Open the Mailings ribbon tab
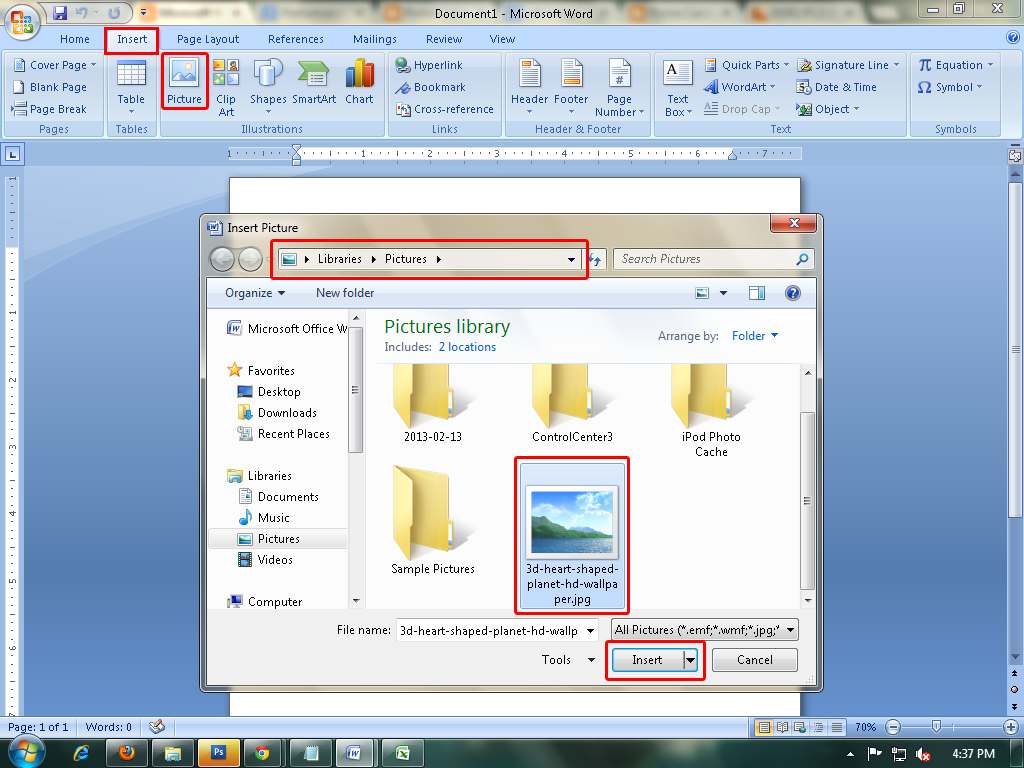Screen dimensions: 1024x768 pos(374,39)
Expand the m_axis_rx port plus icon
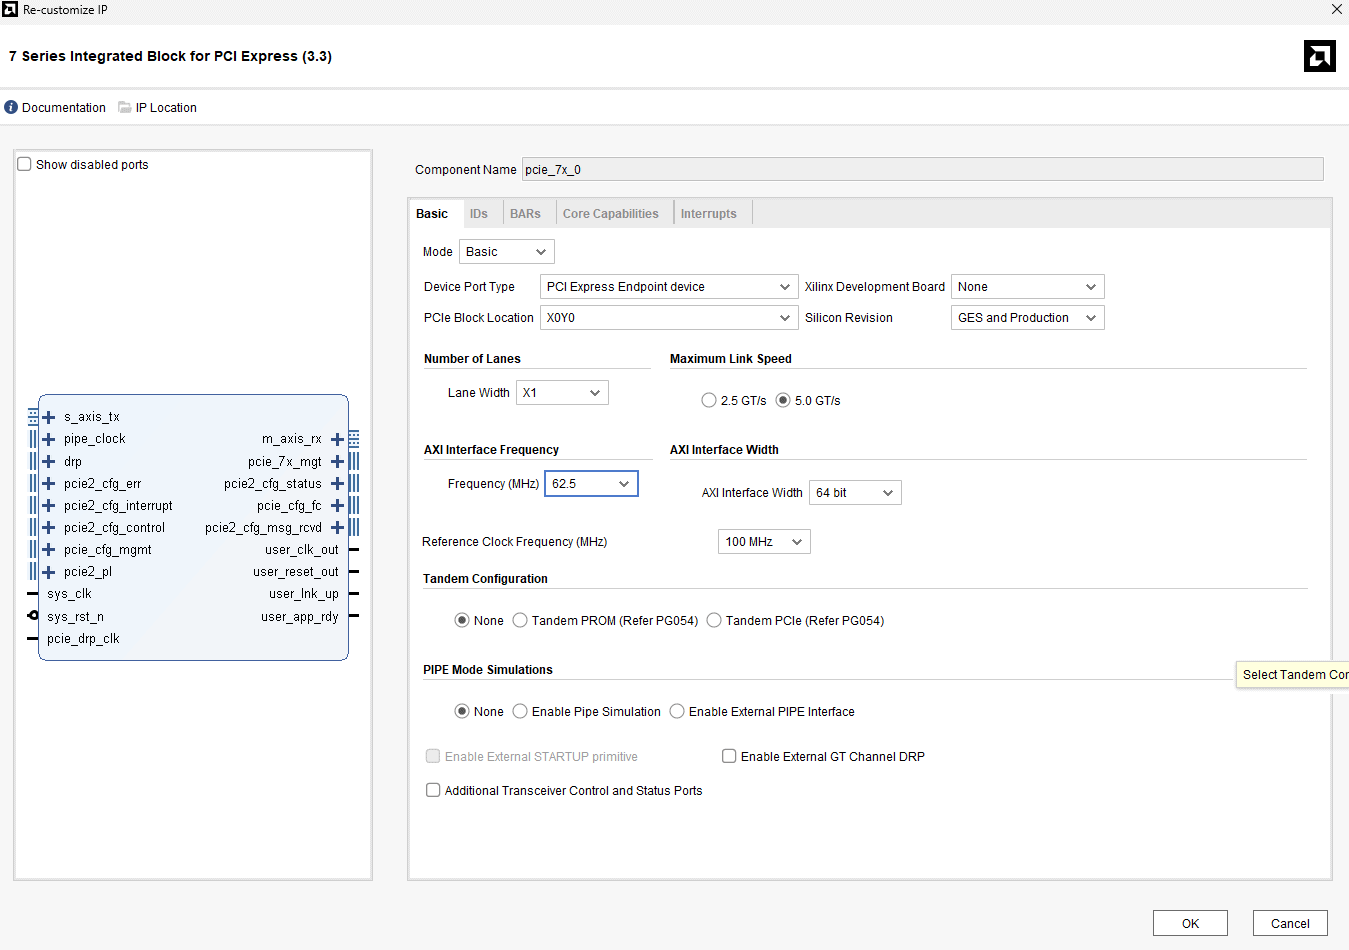The image size is (1349, 950). [337, 439]
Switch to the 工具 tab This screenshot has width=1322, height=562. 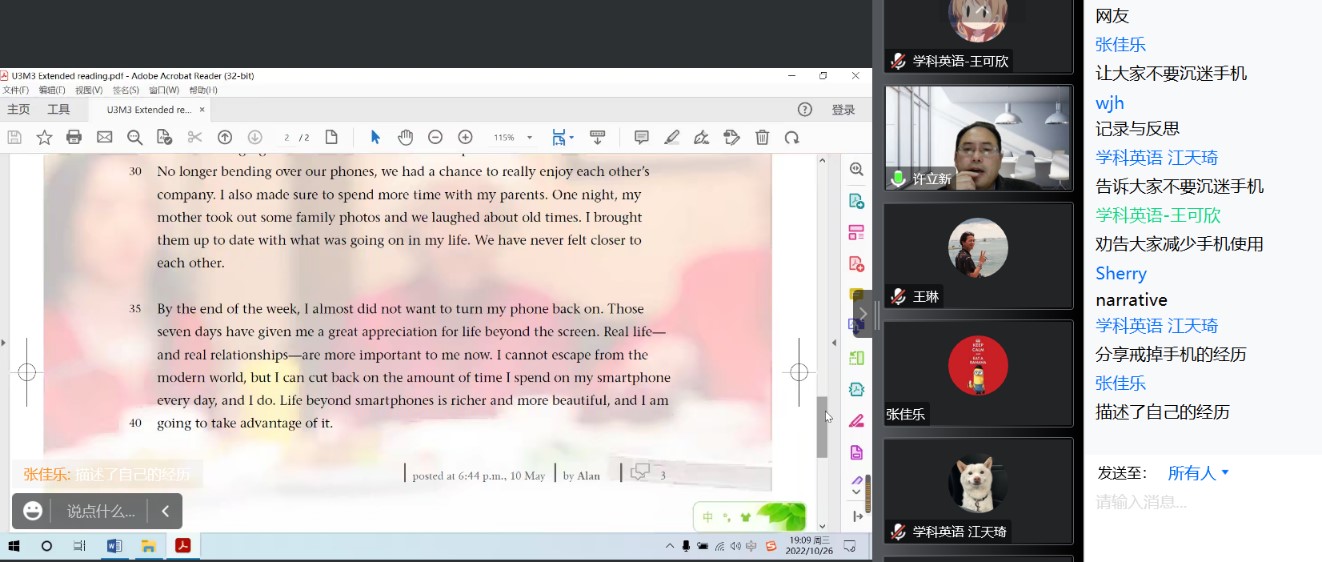59,110
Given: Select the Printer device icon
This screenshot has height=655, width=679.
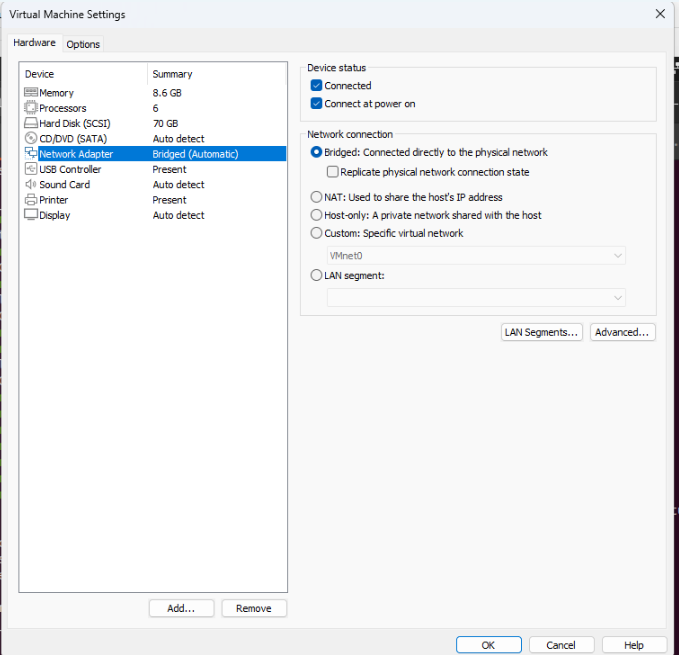Looking at the screenshot, I should (x=31, y=200).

**ACTIVITY**
Transcribe exactly the span of lines from the line holding "Given: Select the Printer device icon" through the last line above, both included. Pictures stay out.

**OUTPUT**
Given: Select the Printer device icon
This screenshot has height=655, width=679.
Looking at the screenshot, I should (x=31, y=200).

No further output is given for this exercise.